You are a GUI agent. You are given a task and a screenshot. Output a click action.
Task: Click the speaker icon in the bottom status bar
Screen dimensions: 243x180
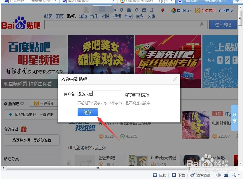click(x=218, y=175)
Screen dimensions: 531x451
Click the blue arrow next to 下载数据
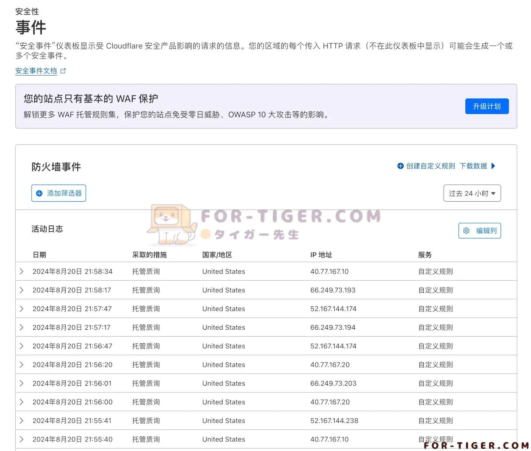pos(493,166)
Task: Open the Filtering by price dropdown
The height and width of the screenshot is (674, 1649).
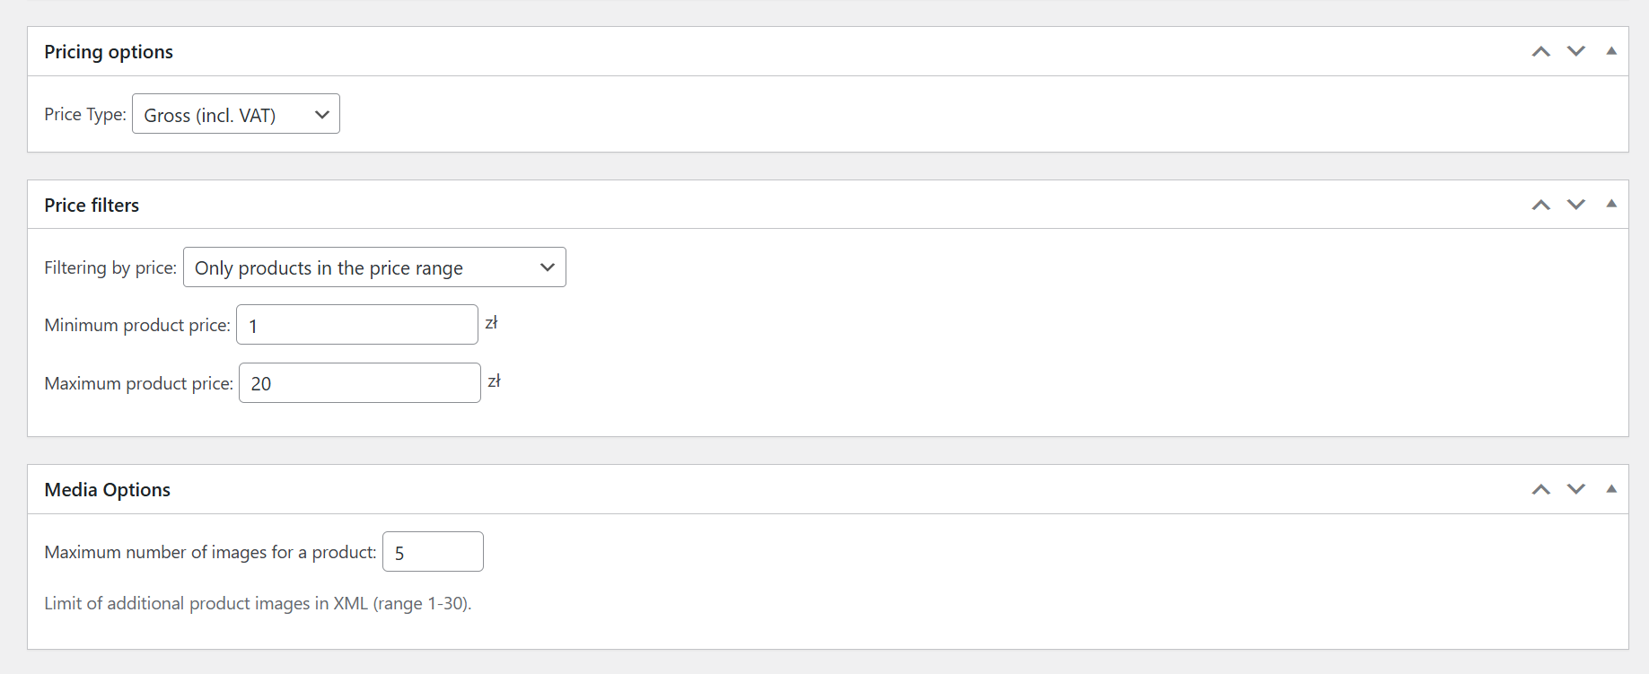Action: pos(374,267)
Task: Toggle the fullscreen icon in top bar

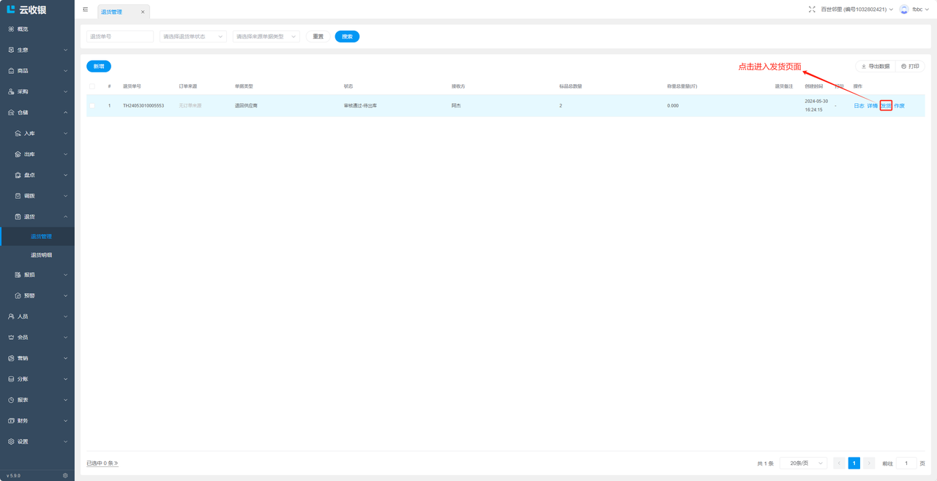Action: pos(812,10)
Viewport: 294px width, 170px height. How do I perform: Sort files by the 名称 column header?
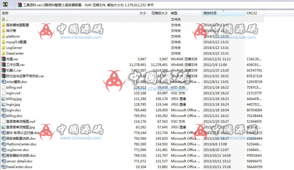point(5,13)
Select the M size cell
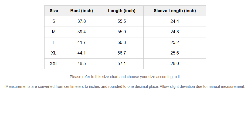 [x=54, y=32]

WORK REQUEST: Any picture in the material is to be dropped; the rest is repeated exactly.

WORKED SOLUTION:
You are a GUI agent. You are given a task and a screenshot. Output a click action.
Task: Click the speaker icon in the bottom status bar
Screen dimensions: 243x180
click(x=218, y=175)
Screen dimensions: 531x451
Click the blue arrow next to 下载数据
pos(493,166)
Task: Open the Filtering by price dropdown
The height and width of the screenshot is (674, 1649).
Action: pos(374,267)
Task: Toggle the fullscreen icon in top bar

Action: pos(812,10)
Viewport: 294px width, 170px height. How do I perform: Sort files by the 名称 column header?
point(5,13)
Select the M size cell
 [x=54, y=32]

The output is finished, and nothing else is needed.